Apenas había terminado de atar las cintas de la carpeta cuando, mirando el reloj, el señor Rochester dijo en tono brusco:
—Son las nueve. ¿En qué está pensando, señorita Eyre, para dejar que Adèle siga levantada a estas horas? Llévela a la cama.
Adèle fue a darle un beso antes de acostarse. Él soportó el gesto, pero su respuesta fue menos expresiva de la que hubiera dado Pilot, por ejemplo.
—Buenas noches a todas —dijo, haciendo un gesto con la mano hacia la puerta, como si estuviera ya cansado de nuestra compañía y deseara que nos retiráramos.
La señora Fairfax dobló su labor, yo recogí mi carpeta. Nos despedimos con una pequeña inclinación, a la que él respondió con un frío ademán, y salimos de la sala.
—Usted me había dicho que el señor Rochester no era un caballero demasiado especial, señora Fairfax —comenté, al reunirme con ella en su habitación después de haber acostado a Adèle.
—¿Y lo es?
—Creo que sí: es un hombre variable y brusco.
—No dudo que pueda parecerlo a una extraña, pero yo ya estoy tan habituada a sus maneras que no les doy importancia. Además, si tiene alguna rareza debemos excusársela.
—¿Por qué?
—En parte porque es así, y poco puede hacer uno para modificar su naturaleza, y en parte porque su mente alberga pensamientos dolorosos que le acosan y alteran su espíritu.
—¿Por qué motivo?
—Problemas de familia, sobre todo.
—Pero si no tiene familia.
—Ahora no, pero la tuvo; al menos tuvo parientes. Perdió a su hermano mayor hace solo unos años.
—¿Su hermano mayor?
—Sí. El actual señor Rochester solo lleva nueve años como propietario de la finca.
—Nueve años es un periodo de tiempo considerable. ¿Tanto quería a su hermano que aún no ha podido recuperarse de su pérdida?

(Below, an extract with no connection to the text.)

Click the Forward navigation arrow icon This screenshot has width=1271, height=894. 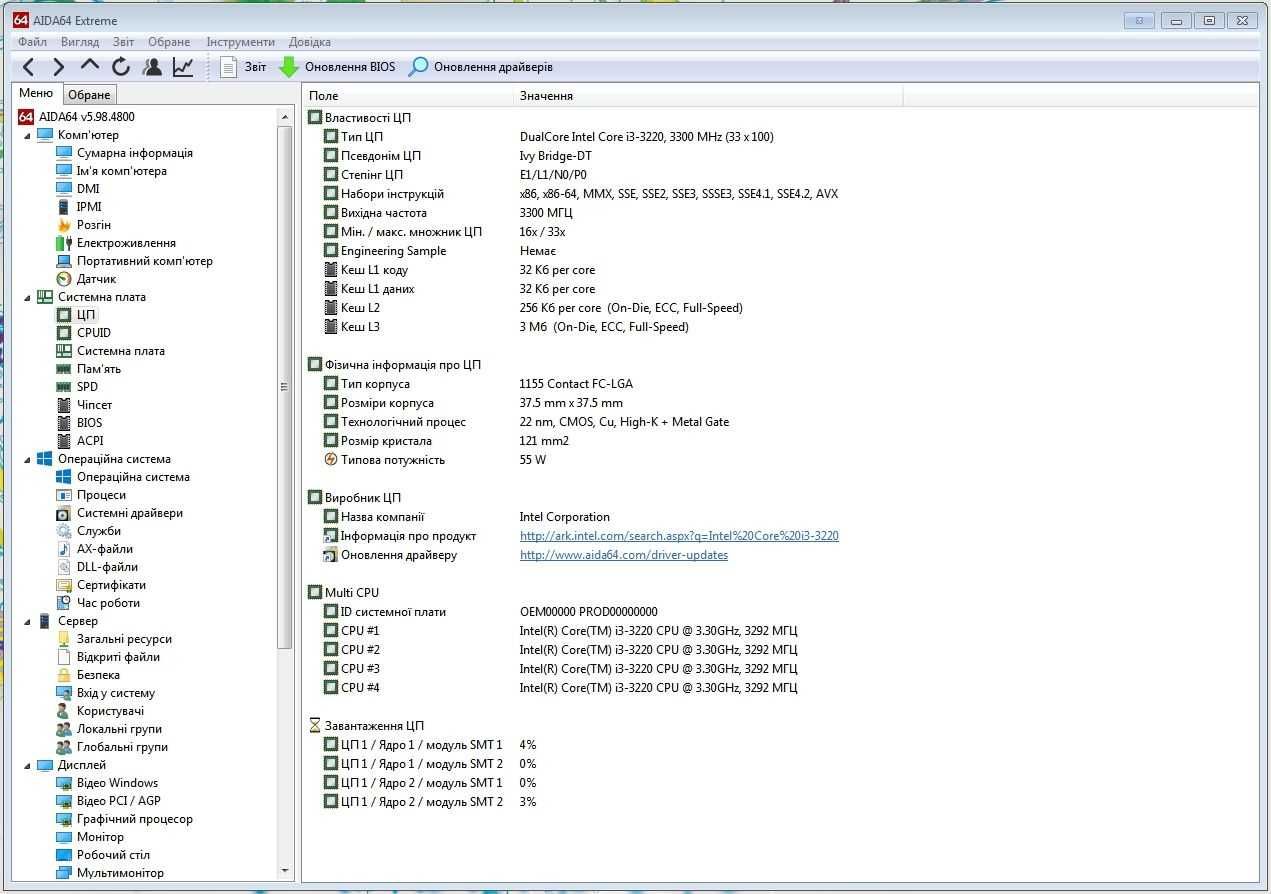[x=58, y=67]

—No, no es eso. Creo que existieron varios malentendidos entre ellos. El señor Rowland Rochester no fue muy justo con el señor Edward, y quizá predispuso en su contra al padre de ambos. El anciano caballero era muy avaro y deseaba con todas su fuerzas mantener unidas las propiedades familiares. No quería dividir la herencia, pero a la vez ansiaba que el señor Edward fuera lo bastante rico como para llevar el estilo de vida que merecía por su apellido. Poco después de su mayoría de edad, se tomaron algunas medidas no demasiado justas que le hicieron mucho daño. El anciano señor y el joven Rowland se aliaron para dejar al señor Edward en lo que este consideró como una situación de inferioridad que le obligó a buscar fortuna por sí mismo. Nunca supe cuál fue el motivo de la decisión, pero sí que supuso una gran humillación para su espíritu. No es un hombre inclinado al perdón: rompió todos los lazos con su familia y ha llevado una vida inestable durante muchos años. No creo que haya pasado más de dos semanas en Thornfield desde que volvió a vivir aquí, cuando la muerte de su hermano, que falleció sin haber hecho testamento, lo convirtió en el único heredero. No hay duda de que se siente agobiado en este lugar.
—¿Y por qué?
—Quizá encuentre el lugar muy lúgubre.
La respuesta era evasiva. Me habría gustado oír algo más concreto, pero la señora Fairfax no pudo, o no quiso, proporcionarme más explicaciones acerca de las penas del señor Rochester. Afirmó que eran un misterio para ella y que todo lo que sabía no eran más que meras conjeturas. Como también resultaba evidente que prefería que dejásemos el tema, opté por no insistir.